Even in the event a subtle ground vortex is involved in creating a rotating column, how does this ground vortex form? Data is lacking because no one can predict where a tornado is going to land in order to set up the instrumentation.
Consensus Theory #2…can it still be a consensus?
Another theory proposes that the vortex is drawn to the ground when a descending column of air and rain wraps around a funnel cloud.
It’s called an occlusion downdraft, and it’s commonly seen, but not always. The theory requires the rainy downdraft wrap around the funnel to form a concentric vortex that merges with the funnel cloud and creates a smoke ring effect, a torus of rotating winds, with a longitudinal momentum that drags the funnel down. No photographs of this torus exist, as far as we know.
It sounds like a complex process. Too complex to explain several types of tornado that form when the mechanisms required aren’t there. Non-supercell tornadoes, albeit typically weaker, form when the conditions required for rain-wrap aren’t present.
Strange behavior…
Non-supercell tornadoes are circulations that do not form from organized storm-scale rotation. These tornadoes form from a vertically spinning parcel of air already occurring near the ground.
One non-supercell tornado is a landspout. A landspout is a tornado with a narrow, condensation funnel that forms while the storm clouds are still growing and there is no rotating updraft – the spinning motion originates near the ground.
Waterspout
Waterspouts are generally classified as non-supercell tornadoes. Waterspouts have a five-part life cycle: a dark spot on the water surface, spiral pattern on the water surface, a spray ring around the pattern, a visible condensation funnel, and ultimate decay.
Again, the life cycle begins at the surface, when a “dark spot” forms. They normally develop as their ‘parent’ clouds are still in the process of development.
Waterspouts are known for raining fish. From as deep as three feet below the surface (how do they know this?) fish can be lifted into the air and deposited as far as 100 miles inland.
Tornadoes display other perplexing behavior. Witnesses claim seeing tornadoes die suddenly and another rapidly form in apparently the same track as the previous.
Did they see one tornado fluctuating in strength, or two vortexes in sequence? The disappearance and reappearance is so rapid it is hard to imagine the atmospheric dynamic that would cause it.
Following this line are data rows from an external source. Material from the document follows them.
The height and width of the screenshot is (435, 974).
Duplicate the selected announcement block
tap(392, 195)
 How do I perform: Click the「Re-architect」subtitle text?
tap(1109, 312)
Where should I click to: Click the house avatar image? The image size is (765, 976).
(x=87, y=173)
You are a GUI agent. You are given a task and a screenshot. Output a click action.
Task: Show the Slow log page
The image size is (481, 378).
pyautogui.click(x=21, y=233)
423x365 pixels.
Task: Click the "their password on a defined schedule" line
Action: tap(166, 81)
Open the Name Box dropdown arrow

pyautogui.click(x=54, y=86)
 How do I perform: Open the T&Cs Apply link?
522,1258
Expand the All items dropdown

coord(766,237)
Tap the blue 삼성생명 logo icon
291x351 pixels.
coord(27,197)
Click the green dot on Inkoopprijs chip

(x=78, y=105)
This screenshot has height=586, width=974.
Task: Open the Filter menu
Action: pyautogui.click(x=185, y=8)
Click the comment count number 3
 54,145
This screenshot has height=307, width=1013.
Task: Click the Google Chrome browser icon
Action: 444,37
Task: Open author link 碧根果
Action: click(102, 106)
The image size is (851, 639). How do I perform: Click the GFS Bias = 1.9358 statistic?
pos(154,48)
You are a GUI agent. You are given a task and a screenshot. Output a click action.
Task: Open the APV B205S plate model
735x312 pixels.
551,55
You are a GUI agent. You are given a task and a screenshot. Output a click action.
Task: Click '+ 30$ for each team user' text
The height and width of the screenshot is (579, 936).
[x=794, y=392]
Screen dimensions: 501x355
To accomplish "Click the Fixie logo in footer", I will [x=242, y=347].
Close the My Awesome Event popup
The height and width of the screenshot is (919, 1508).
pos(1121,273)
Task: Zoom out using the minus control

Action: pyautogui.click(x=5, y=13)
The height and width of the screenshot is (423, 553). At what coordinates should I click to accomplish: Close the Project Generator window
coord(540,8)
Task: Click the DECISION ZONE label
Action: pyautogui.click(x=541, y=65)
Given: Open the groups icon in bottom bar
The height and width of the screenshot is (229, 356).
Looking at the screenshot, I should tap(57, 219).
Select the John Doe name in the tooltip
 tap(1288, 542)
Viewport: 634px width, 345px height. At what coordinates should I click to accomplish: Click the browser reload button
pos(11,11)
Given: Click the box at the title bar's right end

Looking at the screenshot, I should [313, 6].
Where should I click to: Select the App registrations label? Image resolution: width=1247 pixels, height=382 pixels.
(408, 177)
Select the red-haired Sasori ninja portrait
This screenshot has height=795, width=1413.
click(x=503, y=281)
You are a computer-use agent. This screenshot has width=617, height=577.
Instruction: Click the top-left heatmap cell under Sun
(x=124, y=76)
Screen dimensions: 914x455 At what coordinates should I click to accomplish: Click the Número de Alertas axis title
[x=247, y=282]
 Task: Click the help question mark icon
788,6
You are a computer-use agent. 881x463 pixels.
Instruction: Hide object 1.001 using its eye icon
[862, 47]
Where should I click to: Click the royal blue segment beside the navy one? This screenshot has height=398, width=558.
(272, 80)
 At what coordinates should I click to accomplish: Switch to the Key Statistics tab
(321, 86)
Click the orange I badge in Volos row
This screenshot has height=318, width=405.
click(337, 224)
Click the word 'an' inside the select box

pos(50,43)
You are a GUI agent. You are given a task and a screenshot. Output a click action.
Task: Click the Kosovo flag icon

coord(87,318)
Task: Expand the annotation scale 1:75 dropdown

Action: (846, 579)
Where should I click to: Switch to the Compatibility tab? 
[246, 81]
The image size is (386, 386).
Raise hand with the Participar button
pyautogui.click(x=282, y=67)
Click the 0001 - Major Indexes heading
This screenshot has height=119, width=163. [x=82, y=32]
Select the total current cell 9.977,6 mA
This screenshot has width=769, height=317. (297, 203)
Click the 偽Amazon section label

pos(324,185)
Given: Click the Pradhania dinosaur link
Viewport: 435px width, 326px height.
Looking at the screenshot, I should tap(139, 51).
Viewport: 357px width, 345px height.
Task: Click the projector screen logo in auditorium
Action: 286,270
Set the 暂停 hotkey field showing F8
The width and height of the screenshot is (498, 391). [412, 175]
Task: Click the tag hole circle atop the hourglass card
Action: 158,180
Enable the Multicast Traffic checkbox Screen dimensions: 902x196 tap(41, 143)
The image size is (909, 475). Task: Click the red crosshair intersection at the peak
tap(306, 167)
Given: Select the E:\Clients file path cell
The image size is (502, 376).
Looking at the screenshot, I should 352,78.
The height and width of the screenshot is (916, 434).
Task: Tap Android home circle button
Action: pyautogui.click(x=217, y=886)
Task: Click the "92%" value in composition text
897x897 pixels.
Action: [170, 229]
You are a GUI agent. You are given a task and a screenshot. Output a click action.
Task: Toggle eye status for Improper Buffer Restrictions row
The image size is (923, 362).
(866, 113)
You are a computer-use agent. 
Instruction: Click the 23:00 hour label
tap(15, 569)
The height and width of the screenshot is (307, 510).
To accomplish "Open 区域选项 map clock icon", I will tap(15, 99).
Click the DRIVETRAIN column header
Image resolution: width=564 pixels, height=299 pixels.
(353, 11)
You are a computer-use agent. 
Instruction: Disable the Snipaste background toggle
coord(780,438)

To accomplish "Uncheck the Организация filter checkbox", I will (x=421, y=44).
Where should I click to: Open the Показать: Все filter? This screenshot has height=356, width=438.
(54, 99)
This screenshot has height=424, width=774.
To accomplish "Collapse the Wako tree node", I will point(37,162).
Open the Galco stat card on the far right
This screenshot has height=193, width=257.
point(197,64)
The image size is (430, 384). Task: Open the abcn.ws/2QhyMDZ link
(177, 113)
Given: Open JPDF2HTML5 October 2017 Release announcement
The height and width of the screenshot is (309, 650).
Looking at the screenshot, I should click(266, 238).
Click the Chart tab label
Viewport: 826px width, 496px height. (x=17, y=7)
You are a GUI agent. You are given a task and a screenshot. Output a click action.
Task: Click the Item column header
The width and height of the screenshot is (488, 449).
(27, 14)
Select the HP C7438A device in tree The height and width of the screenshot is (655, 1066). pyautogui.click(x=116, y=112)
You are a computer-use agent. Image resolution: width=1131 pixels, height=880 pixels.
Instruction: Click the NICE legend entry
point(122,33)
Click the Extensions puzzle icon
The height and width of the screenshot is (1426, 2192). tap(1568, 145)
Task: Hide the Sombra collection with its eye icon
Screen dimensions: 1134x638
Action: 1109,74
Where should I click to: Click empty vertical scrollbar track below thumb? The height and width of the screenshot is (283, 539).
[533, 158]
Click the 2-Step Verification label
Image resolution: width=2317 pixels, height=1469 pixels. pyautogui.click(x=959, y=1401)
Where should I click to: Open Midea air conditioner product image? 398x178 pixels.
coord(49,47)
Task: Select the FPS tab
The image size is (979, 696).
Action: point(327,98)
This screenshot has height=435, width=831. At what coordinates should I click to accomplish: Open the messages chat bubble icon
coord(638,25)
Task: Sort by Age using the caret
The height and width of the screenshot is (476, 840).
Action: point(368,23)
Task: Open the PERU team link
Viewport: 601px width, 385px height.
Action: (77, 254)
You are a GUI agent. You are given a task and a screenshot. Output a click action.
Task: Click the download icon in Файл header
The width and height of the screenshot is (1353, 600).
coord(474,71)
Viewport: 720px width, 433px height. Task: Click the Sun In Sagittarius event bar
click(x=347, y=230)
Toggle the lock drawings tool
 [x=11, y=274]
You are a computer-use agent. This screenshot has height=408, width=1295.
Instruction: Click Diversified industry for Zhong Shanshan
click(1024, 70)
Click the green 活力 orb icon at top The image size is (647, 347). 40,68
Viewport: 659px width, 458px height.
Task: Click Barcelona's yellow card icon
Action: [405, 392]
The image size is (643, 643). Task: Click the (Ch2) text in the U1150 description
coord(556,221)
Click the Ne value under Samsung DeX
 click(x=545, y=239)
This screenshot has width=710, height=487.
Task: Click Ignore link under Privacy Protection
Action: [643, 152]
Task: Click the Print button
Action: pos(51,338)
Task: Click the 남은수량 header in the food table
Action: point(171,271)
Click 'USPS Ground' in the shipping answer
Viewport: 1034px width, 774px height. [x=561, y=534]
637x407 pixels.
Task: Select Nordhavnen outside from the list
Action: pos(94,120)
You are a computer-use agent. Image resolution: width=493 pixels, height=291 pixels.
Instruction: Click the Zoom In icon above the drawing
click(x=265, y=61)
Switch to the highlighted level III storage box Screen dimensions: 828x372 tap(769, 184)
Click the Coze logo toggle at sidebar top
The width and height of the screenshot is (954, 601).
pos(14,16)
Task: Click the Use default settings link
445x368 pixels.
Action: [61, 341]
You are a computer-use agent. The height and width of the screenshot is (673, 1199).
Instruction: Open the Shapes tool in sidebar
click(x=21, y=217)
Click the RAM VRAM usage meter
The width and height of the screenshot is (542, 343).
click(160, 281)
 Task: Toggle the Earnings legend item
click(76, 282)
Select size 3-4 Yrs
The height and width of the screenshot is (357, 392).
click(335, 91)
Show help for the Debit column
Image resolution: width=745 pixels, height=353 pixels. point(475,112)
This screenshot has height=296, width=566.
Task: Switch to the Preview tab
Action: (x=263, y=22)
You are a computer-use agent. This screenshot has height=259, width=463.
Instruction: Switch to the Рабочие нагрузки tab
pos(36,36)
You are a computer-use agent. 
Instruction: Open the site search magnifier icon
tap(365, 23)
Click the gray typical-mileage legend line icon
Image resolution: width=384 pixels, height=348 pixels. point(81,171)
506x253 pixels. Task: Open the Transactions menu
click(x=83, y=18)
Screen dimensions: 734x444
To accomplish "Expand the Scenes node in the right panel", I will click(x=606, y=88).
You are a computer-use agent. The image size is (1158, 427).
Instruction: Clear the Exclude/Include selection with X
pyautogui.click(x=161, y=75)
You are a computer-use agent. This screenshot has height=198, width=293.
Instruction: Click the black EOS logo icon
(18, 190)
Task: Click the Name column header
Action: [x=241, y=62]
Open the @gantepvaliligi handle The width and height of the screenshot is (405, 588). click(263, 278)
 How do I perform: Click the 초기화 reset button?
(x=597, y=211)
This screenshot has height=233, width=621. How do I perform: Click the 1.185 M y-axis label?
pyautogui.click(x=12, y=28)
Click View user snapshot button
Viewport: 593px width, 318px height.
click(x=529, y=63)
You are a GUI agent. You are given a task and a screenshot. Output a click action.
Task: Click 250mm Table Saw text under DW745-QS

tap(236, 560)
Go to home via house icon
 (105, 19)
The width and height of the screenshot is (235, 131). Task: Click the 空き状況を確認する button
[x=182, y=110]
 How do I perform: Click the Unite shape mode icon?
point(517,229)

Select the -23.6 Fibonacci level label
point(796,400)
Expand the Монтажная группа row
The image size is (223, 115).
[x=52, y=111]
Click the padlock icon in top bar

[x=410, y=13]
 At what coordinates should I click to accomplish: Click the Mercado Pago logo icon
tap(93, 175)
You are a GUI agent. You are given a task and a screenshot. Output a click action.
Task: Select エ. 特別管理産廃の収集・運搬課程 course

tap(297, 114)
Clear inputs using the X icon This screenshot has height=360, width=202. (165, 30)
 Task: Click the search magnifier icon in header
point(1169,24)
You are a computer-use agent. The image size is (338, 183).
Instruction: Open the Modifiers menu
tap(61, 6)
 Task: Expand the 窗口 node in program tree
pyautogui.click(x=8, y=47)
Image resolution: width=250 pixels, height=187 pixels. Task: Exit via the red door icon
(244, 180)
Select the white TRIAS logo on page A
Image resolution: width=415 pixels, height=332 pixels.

Mounting evidence, including Doppler mobile radar images and eyewitness accounts, show most tornadoes have a clear, calm center with extremely low pressure, like the eye of a hurricane. The mystery of this is why it surprises anyone, but it’s still fascinating.
What follows is an excerpt from a 1930 report by Mr. Will Keller of Greensburg, Kansas, eye witness to the inside of a tornado:
“Steadily the tornado came on, the end gradually rising above the ground. I could have stood there only a few seconds but so impressed was I with what was going on that it seemed a long time. At last the great shaggy end of the funnel hung directly overhead. Everything was as still as death. There was a strong gassy odor and it seemed that I could not breathe. There was a screaming, hissing sound coming directly from the end of the funnel. I looked up and to my astonishment I saw right up into the heart of the tornado.
There was a circular opening in the center of the funnel, about 50 or 100 feet in diameter, and extending straight upward for a distance of at least one half mile, as best I could judge under the circumstances. The walls of this opening were of rotating clouds and the whole was made brilliantly visible by constant flashes of lightning which zig-zagged from side to side. Had it not been for the lightning I could not have seen the opening, not any distance up into it anyway. Around the lower rim of the great vortex small tornadoes were constantly forming and breaking away. These looked like tails as they writhed their way around the end of the funnel. It was these that made the hissing noise.
I noticed that the direction of rotation of the great whirl was anticlockwise, but the small twisters rotated both ways – some one way and some another. The opening was entirely hollow except for something which I could not exactly make out, but suppose that it was a detached wind cloud. This thing was in the center and was moving up and down.”
There are other types of tornado-like phenomena. Gustnado’s that form at storm fronts display the characteristics of a tornado touchdown, kicking up dust and debris in a vortex on the ground, but without any apparent rotation, or funnel above.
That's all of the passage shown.